I am a perfectionist. Rather, I strive for perfection. I am typically a very organized, together person. I like to do everything I do the best that I can, and when I can't for some reason, I feel like I failed. Yes, a bit extreme, but it's who I am.
I love lists. I love making lists, maintaining lists, and crossing items off of lists. Sometimes I write down something that I've already done just so I can cross it off. At the end of a day, a completed list means that I spent that day in a worthwhile manner. Learning to relax when the list goes unmarked is going to be a life-long job for me, and I'm learning to accept that about myself.
Going back to work last year sent me into a tailspin. I never felt like I was accomplishing anything, in any aspect of my life. If work was going well, then my kids didn't get bathed. If the house was clean and my family was happy, then my planbook was empty. This was very frustrating for me, as you may be able to imagine.
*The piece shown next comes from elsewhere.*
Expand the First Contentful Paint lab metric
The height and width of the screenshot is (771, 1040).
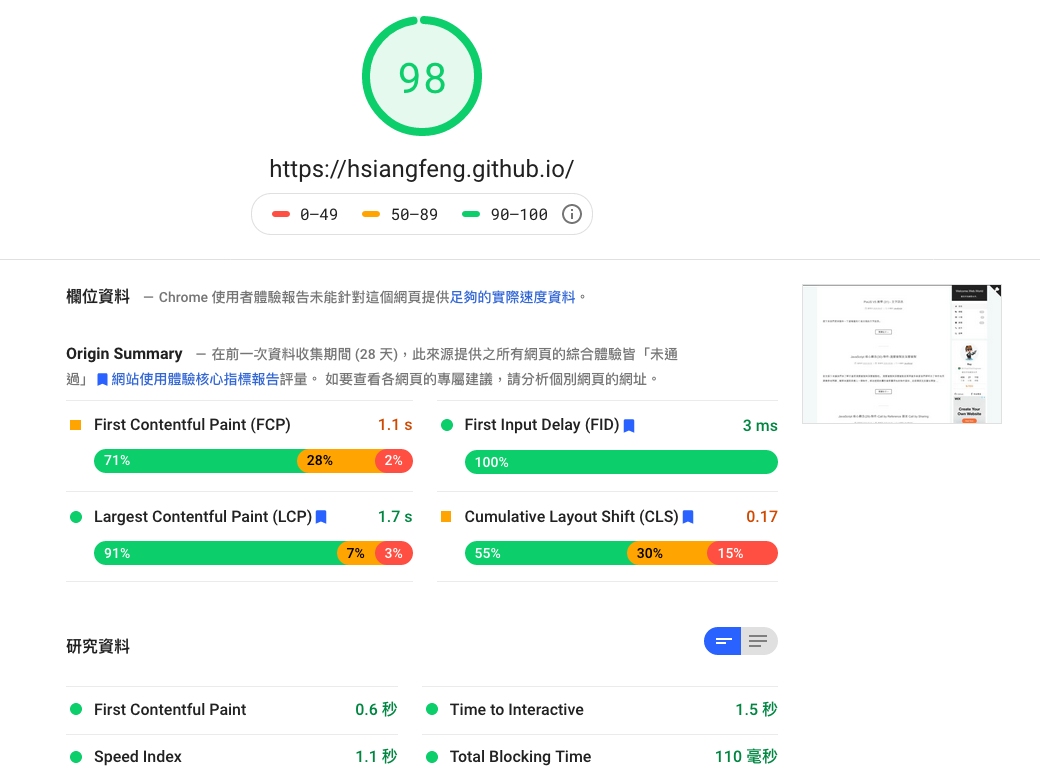170,710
It's summer now. My house is almost back in order, and my classroom is neatly packed, waiting to be re created come August. I am relaxed (mostly) and rejuvinated. I am looking forward to diving back into the chaos, and being sucessful this time!
I suppose that says something about me...I didn't give up, even though I kept hoping for a nervous breakdown so I could be locked away somewhere quiet that didn't allow list-making supplies. Just for a little while. I made it through the year, all my students were alive when the left me, and some even cried at the thought of missing me all summer. I know I did a good job as their teacher, but the price I paid was high, at least in my eyes.
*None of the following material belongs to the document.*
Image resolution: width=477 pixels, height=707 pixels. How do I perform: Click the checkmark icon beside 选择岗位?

I am excited about going back. I'm in a new classroom with a mounted smartboard, but I'm in the same grade. I know what to expect now, and I can't wait to tackle it head-on. Am I done stressing? No, not by a long shot. Cam will be in first grade, which will invite a whole new set of issues, as I try to keep my teacher hat and my mommy hat separate. Sam is starting third grade, and I'm not sure I'm ready to handle an SOL year.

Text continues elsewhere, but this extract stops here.